- EXERCISE BRIEF
Return exactly the span of lines in the following data that opens with the line containing "Click Channel A yellow position arrows" and closes with the line containing "600x385 pixels.". Include nothing else.

Top of DATA PROVIDED

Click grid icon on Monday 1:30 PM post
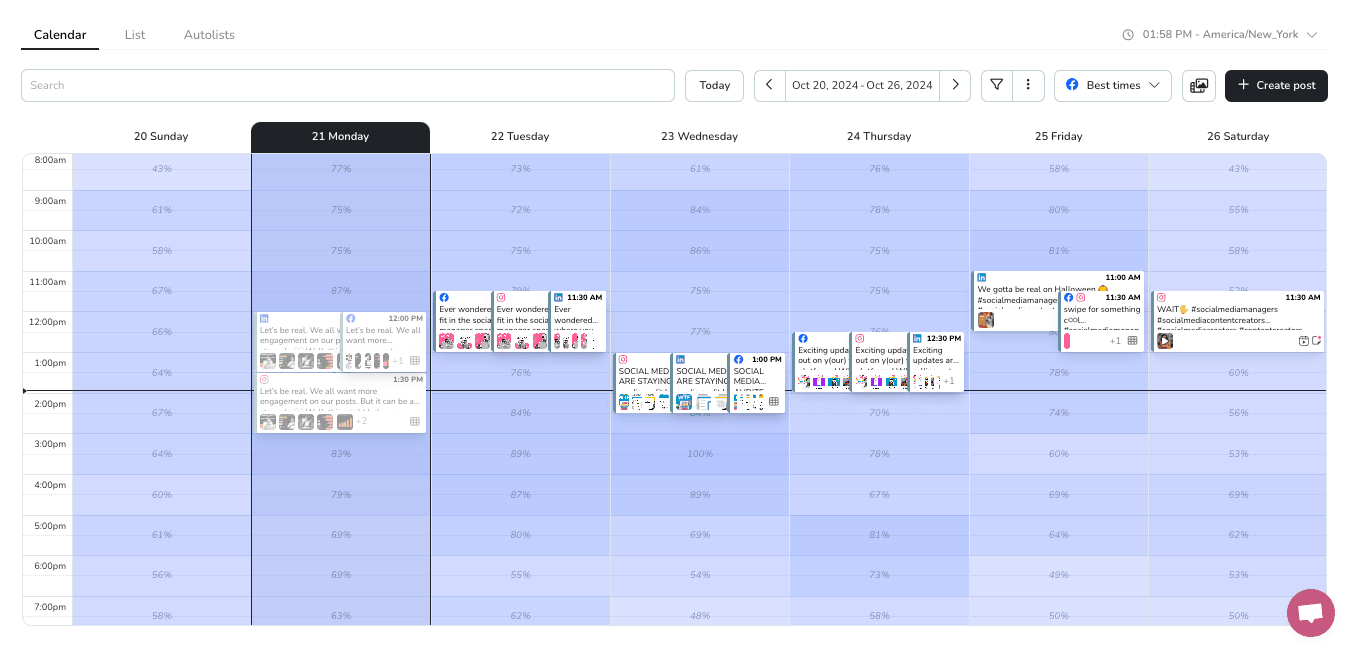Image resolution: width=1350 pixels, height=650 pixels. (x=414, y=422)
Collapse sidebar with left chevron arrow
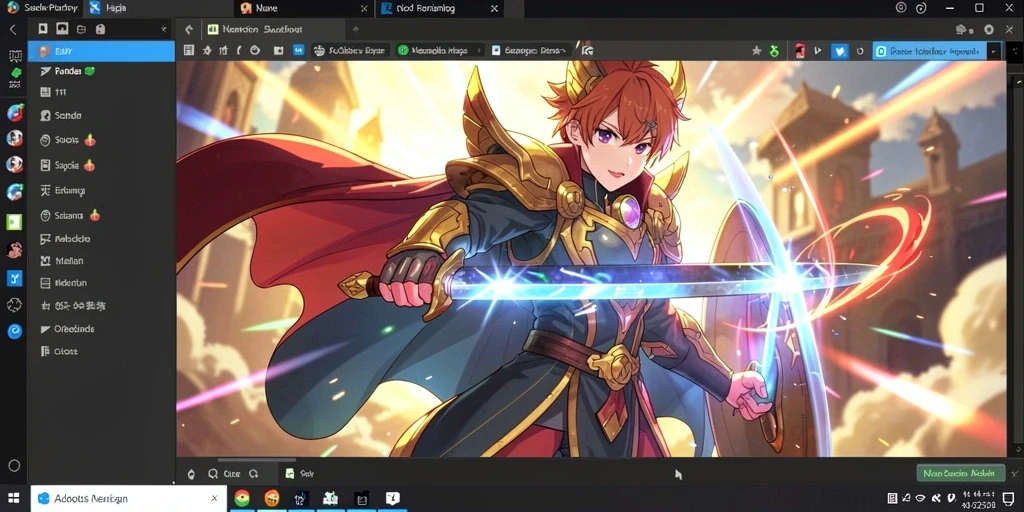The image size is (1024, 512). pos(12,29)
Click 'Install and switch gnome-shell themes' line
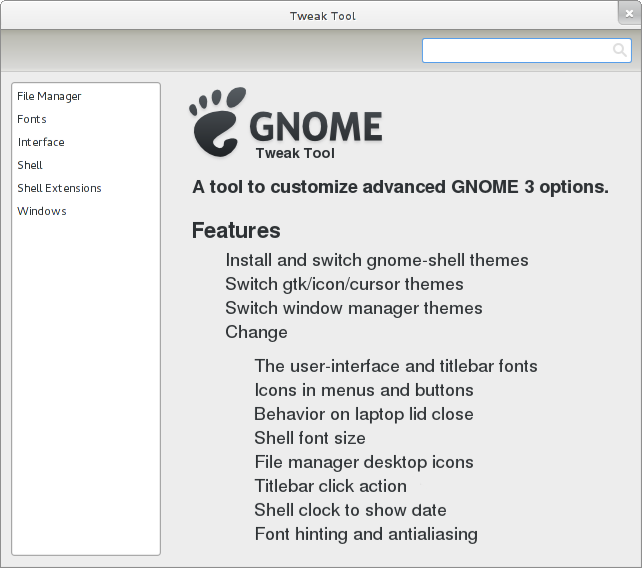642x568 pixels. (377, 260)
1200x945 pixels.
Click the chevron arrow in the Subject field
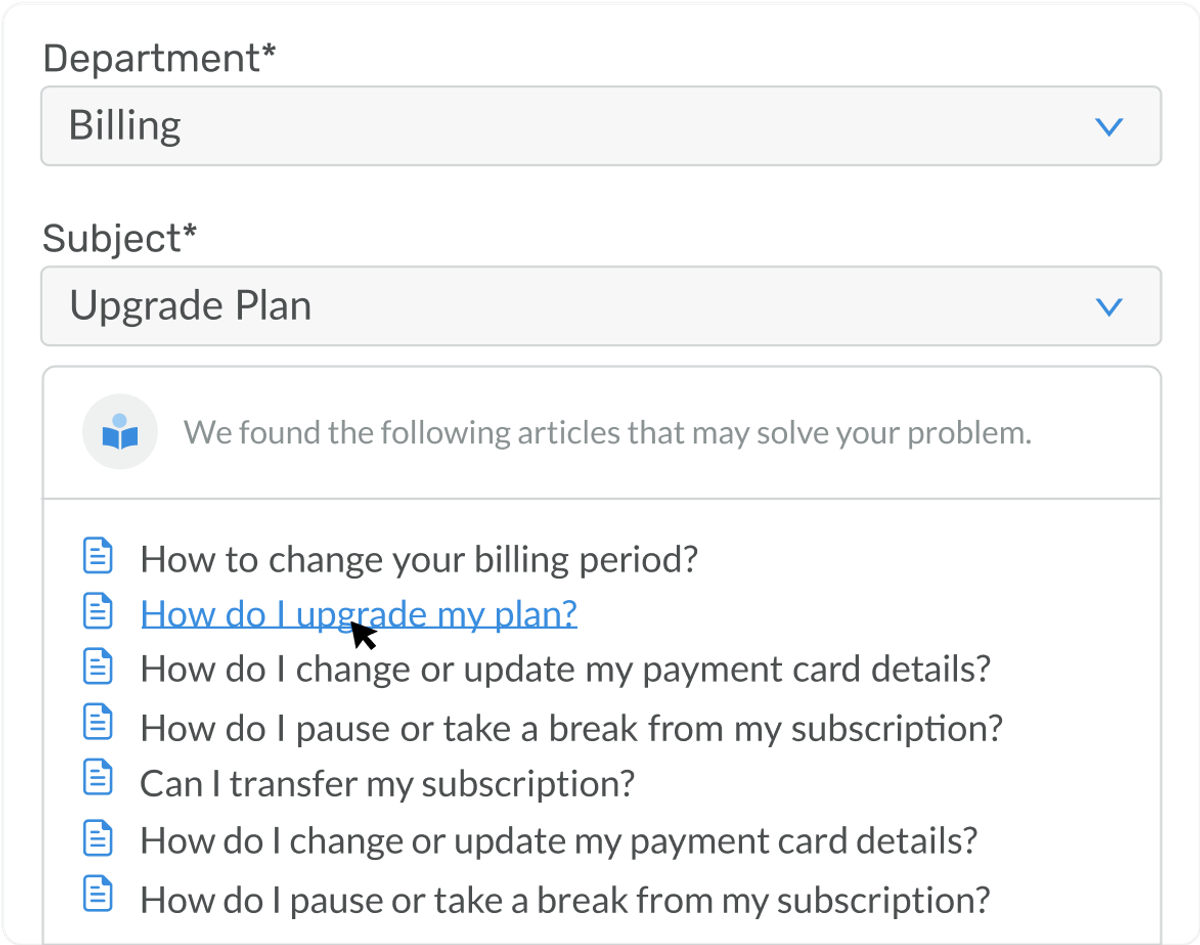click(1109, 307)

Bottom of DATA PROVIDED
Top of DATA PROVIDED

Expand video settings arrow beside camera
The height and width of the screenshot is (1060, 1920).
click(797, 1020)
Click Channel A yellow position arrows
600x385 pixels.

Bottom of DATA PROVIDED

- OUTPUT OF THE EXERCISE
Click Channel A yellow position arrows
600x385 pixels.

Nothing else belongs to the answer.